§ Information supplied:
*** Block opens ***

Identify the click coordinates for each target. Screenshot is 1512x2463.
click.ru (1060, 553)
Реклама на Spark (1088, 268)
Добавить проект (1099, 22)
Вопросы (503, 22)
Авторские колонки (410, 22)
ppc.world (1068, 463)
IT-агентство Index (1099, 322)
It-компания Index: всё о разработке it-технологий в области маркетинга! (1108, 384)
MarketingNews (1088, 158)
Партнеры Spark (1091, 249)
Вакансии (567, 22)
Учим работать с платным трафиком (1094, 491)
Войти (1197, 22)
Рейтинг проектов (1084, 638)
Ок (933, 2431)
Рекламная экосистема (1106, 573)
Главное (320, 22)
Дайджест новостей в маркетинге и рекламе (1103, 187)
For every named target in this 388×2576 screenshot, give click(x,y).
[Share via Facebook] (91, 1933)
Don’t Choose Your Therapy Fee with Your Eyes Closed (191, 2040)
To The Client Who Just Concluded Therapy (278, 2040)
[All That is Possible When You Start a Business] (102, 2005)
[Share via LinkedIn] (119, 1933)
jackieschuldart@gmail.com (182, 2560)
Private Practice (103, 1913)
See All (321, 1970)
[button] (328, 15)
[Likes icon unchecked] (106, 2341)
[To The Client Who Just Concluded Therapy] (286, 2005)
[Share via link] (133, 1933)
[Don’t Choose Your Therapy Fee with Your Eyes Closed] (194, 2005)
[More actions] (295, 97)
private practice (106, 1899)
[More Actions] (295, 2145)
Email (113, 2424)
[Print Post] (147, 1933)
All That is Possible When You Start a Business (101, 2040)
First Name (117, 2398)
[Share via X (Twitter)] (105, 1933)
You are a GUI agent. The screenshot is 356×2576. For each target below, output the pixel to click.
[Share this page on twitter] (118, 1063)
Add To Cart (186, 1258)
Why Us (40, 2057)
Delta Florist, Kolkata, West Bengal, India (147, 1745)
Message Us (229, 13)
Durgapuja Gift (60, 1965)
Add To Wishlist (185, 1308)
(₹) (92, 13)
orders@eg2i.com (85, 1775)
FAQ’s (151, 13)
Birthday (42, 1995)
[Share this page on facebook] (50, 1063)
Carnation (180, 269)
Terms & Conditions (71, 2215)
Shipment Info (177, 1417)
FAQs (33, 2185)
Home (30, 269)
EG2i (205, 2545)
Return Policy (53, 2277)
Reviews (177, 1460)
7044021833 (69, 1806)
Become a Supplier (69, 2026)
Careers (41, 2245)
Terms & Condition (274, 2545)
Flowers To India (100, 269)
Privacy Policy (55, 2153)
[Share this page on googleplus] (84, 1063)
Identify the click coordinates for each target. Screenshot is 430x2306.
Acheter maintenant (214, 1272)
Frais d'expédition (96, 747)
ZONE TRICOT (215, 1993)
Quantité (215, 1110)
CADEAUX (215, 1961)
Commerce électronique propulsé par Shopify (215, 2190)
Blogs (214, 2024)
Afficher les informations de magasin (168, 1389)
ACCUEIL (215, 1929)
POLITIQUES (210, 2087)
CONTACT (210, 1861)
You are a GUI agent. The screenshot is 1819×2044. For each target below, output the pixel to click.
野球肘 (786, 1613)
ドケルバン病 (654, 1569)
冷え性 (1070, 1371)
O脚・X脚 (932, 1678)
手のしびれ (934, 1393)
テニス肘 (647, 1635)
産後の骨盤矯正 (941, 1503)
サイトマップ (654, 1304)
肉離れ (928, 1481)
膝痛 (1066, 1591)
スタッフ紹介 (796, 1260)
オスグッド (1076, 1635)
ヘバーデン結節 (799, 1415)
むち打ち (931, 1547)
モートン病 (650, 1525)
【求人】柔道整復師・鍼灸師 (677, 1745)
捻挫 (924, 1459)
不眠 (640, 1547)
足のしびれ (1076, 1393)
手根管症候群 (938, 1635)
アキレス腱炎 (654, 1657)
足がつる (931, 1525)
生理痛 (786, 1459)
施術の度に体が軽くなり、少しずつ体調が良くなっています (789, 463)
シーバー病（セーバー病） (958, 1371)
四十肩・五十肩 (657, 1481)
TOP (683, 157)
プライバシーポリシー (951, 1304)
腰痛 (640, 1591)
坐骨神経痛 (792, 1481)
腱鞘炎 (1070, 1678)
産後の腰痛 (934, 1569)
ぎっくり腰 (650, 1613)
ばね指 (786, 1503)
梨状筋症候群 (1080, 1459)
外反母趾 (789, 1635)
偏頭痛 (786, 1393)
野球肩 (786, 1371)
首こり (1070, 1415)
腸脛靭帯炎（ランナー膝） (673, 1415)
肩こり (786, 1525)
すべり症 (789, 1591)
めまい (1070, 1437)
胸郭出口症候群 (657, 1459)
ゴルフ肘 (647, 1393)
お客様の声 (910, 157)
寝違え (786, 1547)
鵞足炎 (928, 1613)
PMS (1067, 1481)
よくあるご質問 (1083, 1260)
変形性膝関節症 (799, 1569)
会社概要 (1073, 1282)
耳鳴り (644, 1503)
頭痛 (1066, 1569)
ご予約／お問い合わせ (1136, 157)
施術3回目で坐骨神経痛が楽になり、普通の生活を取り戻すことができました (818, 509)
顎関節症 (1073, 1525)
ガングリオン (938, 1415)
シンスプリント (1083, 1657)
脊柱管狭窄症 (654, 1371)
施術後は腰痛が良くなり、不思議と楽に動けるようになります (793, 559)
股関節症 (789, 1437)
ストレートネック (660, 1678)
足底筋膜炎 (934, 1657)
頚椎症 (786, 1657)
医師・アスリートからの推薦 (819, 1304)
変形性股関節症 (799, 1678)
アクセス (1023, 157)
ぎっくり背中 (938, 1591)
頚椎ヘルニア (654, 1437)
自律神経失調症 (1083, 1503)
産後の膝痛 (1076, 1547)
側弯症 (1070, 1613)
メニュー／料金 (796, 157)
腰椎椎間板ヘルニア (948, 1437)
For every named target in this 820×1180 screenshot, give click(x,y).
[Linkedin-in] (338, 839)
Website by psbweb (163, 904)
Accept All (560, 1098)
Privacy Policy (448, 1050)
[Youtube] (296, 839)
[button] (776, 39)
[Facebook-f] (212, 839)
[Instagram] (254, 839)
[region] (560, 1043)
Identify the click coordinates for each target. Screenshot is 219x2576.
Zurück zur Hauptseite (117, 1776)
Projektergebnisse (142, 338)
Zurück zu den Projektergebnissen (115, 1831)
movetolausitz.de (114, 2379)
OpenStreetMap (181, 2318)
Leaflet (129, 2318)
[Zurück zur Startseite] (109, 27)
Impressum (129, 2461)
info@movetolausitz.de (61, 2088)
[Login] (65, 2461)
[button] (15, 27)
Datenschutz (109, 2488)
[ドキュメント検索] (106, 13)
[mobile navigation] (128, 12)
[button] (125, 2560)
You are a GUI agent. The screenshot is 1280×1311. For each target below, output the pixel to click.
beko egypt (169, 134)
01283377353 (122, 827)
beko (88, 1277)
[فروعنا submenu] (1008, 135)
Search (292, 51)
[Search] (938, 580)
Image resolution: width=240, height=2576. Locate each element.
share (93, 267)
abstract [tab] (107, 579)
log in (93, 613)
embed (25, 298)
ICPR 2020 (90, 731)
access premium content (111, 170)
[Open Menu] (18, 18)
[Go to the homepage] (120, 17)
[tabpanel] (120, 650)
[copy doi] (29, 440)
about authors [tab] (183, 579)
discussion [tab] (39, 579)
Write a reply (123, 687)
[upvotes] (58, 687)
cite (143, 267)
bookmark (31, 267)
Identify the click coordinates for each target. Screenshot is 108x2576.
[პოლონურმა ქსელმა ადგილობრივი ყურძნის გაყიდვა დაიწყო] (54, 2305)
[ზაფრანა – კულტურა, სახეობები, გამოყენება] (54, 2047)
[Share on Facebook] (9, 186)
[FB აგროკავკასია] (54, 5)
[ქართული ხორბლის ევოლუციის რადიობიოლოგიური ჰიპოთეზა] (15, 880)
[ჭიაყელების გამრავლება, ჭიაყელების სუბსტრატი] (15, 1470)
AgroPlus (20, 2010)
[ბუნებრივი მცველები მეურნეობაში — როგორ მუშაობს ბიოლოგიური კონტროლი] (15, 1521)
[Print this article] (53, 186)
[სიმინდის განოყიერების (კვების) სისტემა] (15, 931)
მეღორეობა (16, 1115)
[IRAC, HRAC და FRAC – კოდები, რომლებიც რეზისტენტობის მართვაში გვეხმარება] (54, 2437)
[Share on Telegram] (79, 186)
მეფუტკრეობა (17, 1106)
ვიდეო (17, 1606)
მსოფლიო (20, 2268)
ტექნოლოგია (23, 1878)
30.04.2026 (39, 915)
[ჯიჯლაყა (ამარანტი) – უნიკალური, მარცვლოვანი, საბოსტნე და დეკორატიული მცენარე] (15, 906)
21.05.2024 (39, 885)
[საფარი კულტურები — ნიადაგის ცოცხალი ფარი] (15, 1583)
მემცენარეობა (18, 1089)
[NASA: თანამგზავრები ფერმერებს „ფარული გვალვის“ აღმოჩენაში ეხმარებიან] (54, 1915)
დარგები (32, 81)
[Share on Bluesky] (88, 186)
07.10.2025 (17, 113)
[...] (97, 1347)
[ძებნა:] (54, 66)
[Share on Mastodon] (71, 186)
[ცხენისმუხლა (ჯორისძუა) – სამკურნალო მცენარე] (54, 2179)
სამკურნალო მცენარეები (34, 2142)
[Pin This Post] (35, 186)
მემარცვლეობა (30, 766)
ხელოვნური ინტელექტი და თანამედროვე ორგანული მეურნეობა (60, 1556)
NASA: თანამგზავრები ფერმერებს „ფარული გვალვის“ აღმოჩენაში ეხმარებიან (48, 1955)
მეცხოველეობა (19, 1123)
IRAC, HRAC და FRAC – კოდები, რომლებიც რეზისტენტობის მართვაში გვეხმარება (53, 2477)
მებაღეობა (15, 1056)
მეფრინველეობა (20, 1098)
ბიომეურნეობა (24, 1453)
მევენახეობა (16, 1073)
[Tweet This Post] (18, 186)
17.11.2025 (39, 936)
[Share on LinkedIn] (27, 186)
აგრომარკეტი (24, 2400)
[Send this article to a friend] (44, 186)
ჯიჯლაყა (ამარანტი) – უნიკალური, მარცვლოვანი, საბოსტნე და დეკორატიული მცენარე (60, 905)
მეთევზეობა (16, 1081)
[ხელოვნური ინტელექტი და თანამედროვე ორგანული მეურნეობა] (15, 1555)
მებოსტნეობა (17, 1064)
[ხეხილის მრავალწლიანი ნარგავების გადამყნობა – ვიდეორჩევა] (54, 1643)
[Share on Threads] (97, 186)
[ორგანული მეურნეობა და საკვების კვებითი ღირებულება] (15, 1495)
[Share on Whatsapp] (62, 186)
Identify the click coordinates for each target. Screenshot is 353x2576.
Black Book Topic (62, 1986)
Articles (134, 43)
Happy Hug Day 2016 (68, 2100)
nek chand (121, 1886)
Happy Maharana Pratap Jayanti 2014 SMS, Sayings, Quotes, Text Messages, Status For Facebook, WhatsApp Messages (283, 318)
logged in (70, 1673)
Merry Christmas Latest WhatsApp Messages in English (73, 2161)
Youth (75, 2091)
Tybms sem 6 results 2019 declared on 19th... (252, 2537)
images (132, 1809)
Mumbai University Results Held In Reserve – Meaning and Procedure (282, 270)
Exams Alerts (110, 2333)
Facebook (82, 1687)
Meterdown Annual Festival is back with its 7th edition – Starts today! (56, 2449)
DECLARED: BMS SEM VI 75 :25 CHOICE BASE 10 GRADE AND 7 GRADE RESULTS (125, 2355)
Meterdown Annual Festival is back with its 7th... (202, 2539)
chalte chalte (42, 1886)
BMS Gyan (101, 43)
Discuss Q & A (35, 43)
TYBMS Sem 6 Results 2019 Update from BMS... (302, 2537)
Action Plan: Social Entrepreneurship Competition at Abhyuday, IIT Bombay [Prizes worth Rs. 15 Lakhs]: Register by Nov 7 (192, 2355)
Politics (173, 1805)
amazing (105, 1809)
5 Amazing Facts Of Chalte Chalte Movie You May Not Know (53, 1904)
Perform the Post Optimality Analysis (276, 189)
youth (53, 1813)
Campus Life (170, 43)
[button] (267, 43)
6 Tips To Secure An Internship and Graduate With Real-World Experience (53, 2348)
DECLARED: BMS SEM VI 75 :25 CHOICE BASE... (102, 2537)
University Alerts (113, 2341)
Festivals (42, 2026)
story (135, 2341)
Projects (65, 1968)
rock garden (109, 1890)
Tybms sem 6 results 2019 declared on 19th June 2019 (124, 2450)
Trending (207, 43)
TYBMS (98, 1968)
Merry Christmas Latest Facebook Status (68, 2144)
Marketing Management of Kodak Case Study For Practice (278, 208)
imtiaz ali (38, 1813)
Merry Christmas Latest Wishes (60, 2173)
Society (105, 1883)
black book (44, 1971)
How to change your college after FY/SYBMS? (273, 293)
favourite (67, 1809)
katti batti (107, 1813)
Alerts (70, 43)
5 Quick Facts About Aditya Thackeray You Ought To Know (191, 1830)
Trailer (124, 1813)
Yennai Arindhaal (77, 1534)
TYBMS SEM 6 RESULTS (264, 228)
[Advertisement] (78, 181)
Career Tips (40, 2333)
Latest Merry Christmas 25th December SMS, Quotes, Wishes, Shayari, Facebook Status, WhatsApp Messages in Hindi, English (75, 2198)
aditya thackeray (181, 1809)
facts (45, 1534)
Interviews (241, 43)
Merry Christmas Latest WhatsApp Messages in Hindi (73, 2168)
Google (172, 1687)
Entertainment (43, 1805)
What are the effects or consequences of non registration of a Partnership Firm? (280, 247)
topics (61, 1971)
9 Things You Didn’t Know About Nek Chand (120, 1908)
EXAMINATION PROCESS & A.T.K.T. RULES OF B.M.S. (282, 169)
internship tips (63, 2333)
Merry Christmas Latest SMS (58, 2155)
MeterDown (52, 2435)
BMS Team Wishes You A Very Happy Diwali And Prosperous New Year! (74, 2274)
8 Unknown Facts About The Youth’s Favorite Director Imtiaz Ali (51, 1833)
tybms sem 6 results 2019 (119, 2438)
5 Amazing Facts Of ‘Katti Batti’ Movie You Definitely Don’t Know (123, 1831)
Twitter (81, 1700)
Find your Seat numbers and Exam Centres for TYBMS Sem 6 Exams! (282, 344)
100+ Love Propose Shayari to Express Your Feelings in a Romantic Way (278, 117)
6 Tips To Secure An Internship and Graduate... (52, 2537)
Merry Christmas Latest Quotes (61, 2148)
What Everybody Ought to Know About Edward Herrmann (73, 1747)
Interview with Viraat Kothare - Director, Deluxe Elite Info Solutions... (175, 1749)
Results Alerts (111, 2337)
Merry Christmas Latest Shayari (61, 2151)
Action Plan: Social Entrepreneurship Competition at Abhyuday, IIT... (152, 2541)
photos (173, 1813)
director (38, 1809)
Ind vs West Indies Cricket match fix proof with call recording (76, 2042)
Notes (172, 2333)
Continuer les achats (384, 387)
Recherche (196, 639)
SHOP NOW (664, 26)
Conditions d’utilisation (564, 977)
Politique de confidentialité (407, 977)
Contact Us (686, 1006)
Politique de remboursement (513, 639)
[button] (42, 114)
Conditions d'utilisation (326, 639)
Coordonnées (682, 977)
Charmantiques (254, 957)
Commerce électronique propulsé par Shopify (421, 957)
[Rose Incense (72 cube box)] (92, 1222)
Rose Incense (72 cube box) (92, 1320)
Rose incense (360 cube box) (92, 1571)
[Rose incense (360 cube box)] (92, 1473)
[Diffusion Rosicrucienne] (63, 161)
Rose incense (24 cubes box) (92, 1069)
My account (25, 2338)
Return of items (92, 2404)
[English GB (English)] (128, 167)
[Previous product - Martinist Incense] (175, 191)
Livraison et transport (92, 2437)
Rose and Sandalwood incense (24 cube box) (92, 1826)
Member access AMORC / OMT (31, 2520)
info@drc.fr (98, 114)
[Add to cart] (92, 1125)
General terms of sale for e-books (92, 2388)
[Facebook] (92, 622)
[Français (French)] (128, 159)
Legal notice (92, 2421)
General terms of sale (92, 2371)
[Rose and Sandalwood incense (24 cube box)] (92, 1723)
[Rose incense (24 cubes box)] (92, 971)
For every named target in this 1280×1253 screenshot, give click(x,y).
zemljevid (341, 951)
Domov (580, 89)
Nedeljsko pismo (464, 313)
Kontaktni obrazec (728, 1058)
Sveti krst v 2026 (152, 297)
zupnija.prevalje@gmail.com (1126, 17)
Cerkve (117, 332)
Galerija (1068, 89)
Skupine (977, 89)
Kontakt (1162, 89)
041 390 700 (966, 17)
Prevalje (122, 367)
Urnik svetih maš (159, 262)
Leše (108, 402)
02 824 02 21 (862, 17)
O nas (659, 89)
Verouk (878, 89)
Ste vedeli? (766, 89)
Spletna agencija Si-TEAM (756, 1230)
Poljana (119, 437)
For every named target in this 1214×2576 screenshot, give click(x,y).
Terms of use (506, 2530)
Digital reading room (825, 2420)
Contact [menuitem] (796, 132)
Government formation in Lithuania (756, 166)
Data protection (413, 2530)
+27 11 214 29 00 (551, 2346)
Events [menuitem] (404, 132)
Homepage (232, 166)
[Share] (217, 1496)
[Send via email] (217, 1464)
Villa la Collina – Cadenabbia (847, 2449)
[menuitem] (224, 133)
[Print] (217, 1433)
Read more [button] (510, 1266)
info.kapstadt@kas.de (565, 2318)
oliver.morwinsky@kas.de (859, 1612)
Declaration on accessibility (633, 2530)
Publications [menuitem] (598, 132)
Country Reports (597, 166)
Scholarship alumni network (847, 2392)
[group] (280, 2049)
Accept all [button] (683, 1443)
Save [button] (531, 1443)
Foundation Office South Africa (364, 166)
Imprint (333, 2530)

*** Block closes ***

§ What you need to do: Looking at the data above, return every line from the one with "[Français (French)] (128, 159)" down to the one with "Cerkve (117, 332)", exactly and inclusively.

§ Answer:
[Français (French)] (128, 159)
Legal notice (92, 2421)
General terms of sale (92, 2371)
[Rose and Sandalwood incense (24 cube box)] (92, 1723)
[Rose incense (24 cubes box)] (92, 971)
For every named target in this 1280×1253 screenshot, give click(x,y).
zemljevid (341, 951)
Domov (580, 89)
Nedeljsko pismo (464, 313)
Kontaktni obrazec (728, 1058)
Sveti krst v 2026 (152, 297)
zupnija.prevalje@gmail.com (1126, 17)
Cerkve (117, 332)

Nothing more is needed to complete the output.